E-safety guidance

St Kew ACE Academy is committed to ensuring that all its pupils know how to use technology to its fullest potential, whilst understanding the dangers and risks of being online. We work closely with parents to help them support their children in this whilst using the internet out of school as well.
 

You will be aware the internet hosts many exciting opportunities for education. The online world is a wonderful place for young people to explore, with unprecedented opportunities for learning and creativity, but just like the real world there are risks and dangers they should be aware of and which we should all act to protect them from. As a school, we encourage the use of technology as an important part of our students’ development but always want them to spend their time online safely. As a parent/carer, you can play a significant part in ensuring this.

Just a few simple steps by you can help keep them safe and give young people the awareness to know what to do if they feel uncomfortable about anything they encounter while on the internet.

If you do not wish for your child to be able to access any inappropriate content online, please ensure that their computers, laptops and other devices with internet access are all fitted with parental controls.

You can find free downloadable versions online or you can contact your internet service provider (such as BT, Talk Talk, Sky) for more information.

 

As a minimum, please set parental controls on your search engines, youtube account and the mobile phone your child uses.

One of the most popular search engines in the world is Google. You can visit Google’s informative safety centre for simple step by step guides - www.google.com/familysafety/tools

Here are a few options available to you; they truly are simple to set, promise!

Visit the Google home page – www.google.co.uk and click on the ‘search setting’ tab in the top right hand corner.

Scroll down the page and change the filtering options to suit your family’s needs. Make sure you lock the safe search; otherwise these settings can easily be changed without your knowledge.

You can also set this on your child’s smart phone.

 

Please be aware that no filter is 100% accurate. CEOP advice that you talk to your child about the sites they use. Why don’t you discuss:

  • Their favourite online sites
  • What they enjoy most, the fun aspects of being online?
  • What they think can go wrong?
  • How would they react if things got out of control?

Let them know that you understand that situations happen online and that seeing ‘adult’ material can make them feel uncomfortable. Make sure they know that you are there to help.

» Provided material

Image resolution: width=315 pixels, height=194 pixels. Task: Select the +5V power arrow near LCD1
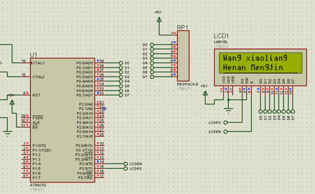pos(205,93)
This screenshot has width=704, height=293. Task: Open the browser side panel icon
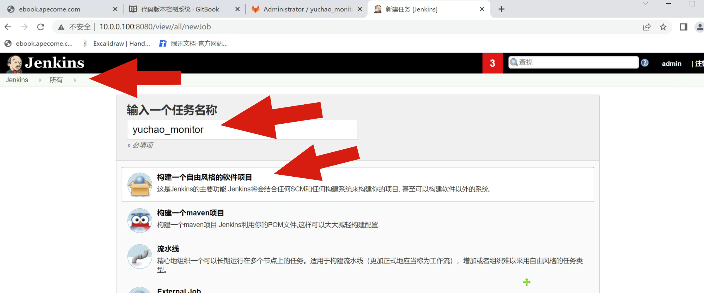(x=683, y=27)
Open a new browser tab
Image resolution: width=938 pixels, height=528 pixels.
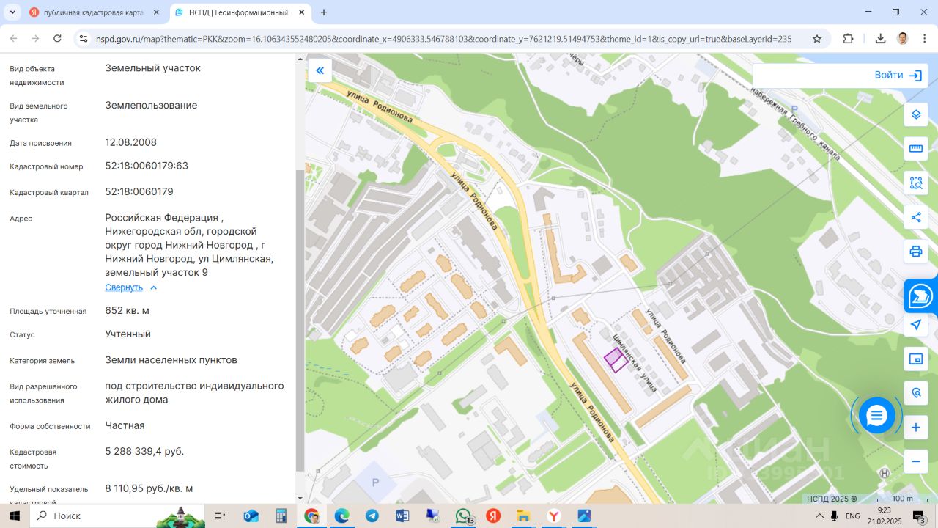[x=324, y=12]
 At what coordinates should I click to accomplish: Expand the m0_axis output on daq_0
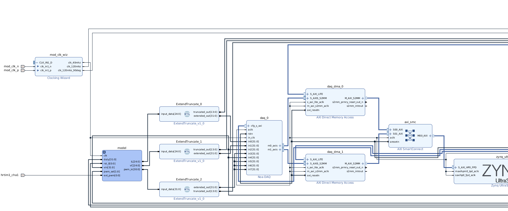[280, 146]
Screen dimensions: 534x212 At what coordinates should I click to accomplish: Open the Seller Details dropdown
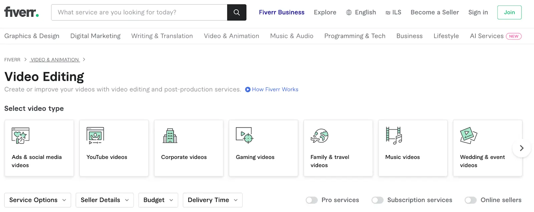[x=104, y=200]

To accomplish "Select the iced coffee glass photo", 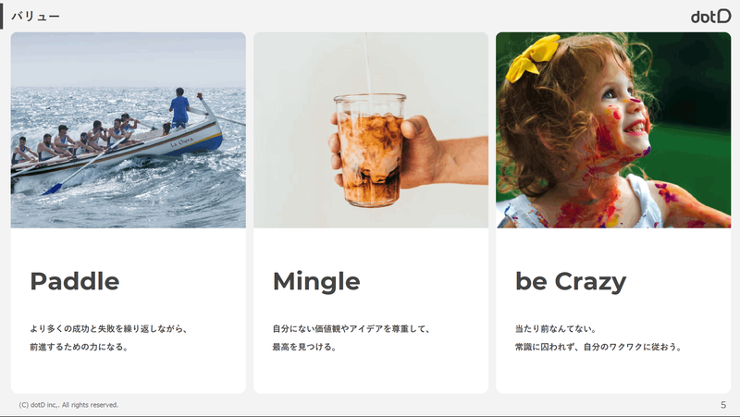I will coord(371,130).
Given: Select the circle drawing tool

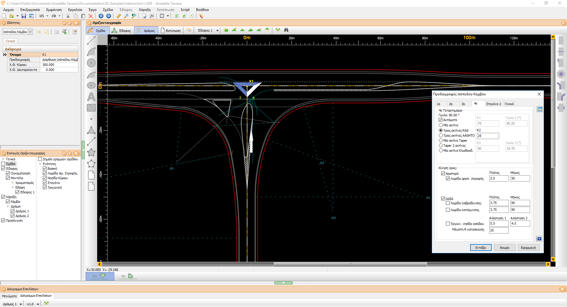Looking at the screenshot, I should (91, 63).
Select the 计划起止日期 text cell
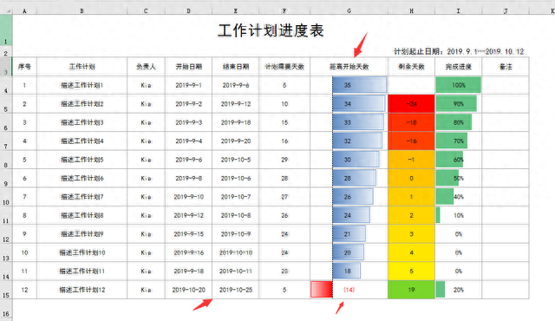The height and width of the screenshot is (321, 555). click(459, 52)
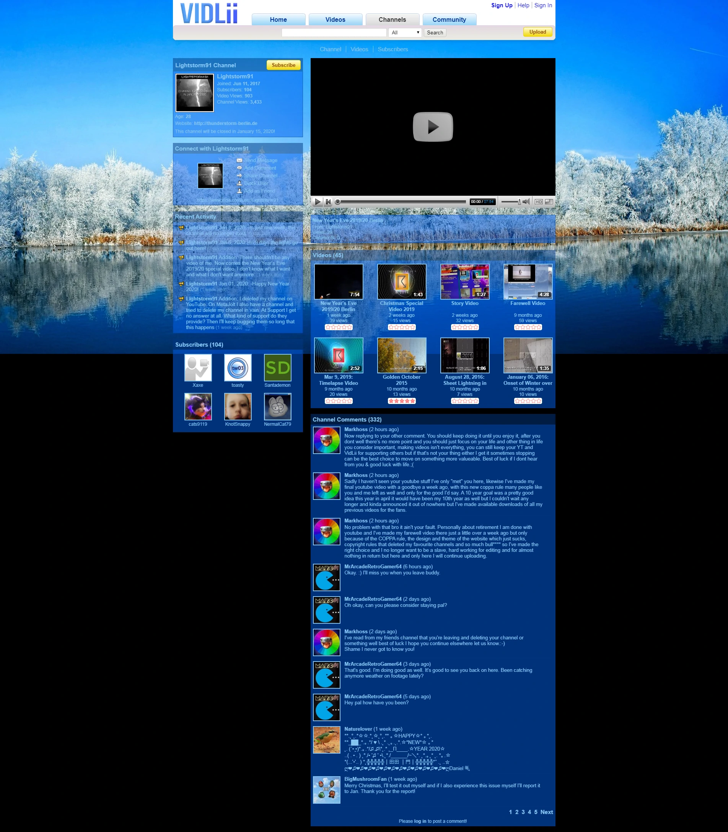
Task: Click the video seek bar
Action: coord(401,202)
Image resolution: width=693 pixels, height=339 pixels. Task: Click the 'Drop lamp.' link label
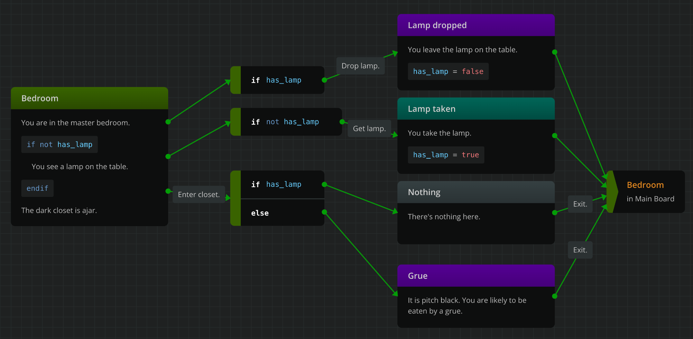(x=360, y=66)
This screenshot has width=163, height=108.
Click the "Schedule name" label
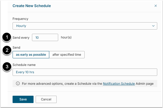point(24,65)
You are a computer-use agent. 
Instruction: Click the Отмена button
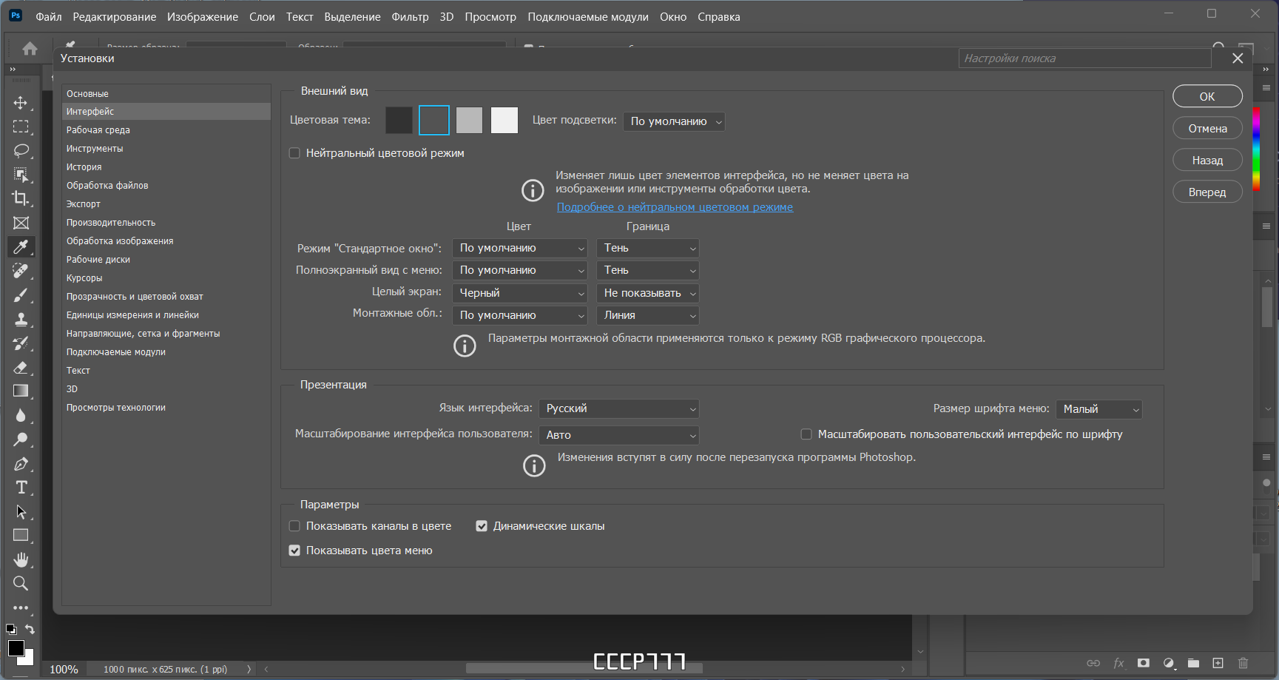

» What you need to do
A – Which internet service providers does the e-safety guidance name as examples?
B – Carry the e-safety guidance forward from its final sentence.

» Expected outputs
A – BT, Talk Talk, Sky

B –
Visit The Child Exploitation and Online Protection Centre (CEOP) parents’ information website for more information - www.thinkuknow.co.uk/parents 

CEOP are working closely with Google on a new website http://parentinfo.org/ which has a wealth of information and guidance.

and visit the 'internet matters' website regularly for great advice! https://www.internetmatters.org/

 

Please talk to us if you have any questions or concerns.

Many children now use social media from a very early age to communicate. There are lots of fun and exciting games being developed all the time which involve children talking to others online.

Here are a few safety tips…. 

  • Adults should know what children are doing online. 
  • When chatting we should be polite and respectful as we would if we were talking directly to someone. 
  • Facebook and Instragram (and some other sites) have a minimum age of 13 years. 

Parents can check the content of all apps, games etc at:
commonsensemedia.org
and read reviews from other parents. 

Make sure children know what to do if they are upset by something they hear or see online, 
TELL AN ADULT.

Another good website from NSPCC is  Net Aware - click the link below to go the website
Its a website guide that covers sites, apps and games that children use.
Advice from the DfE on protecting young people from extremism and radicalisation.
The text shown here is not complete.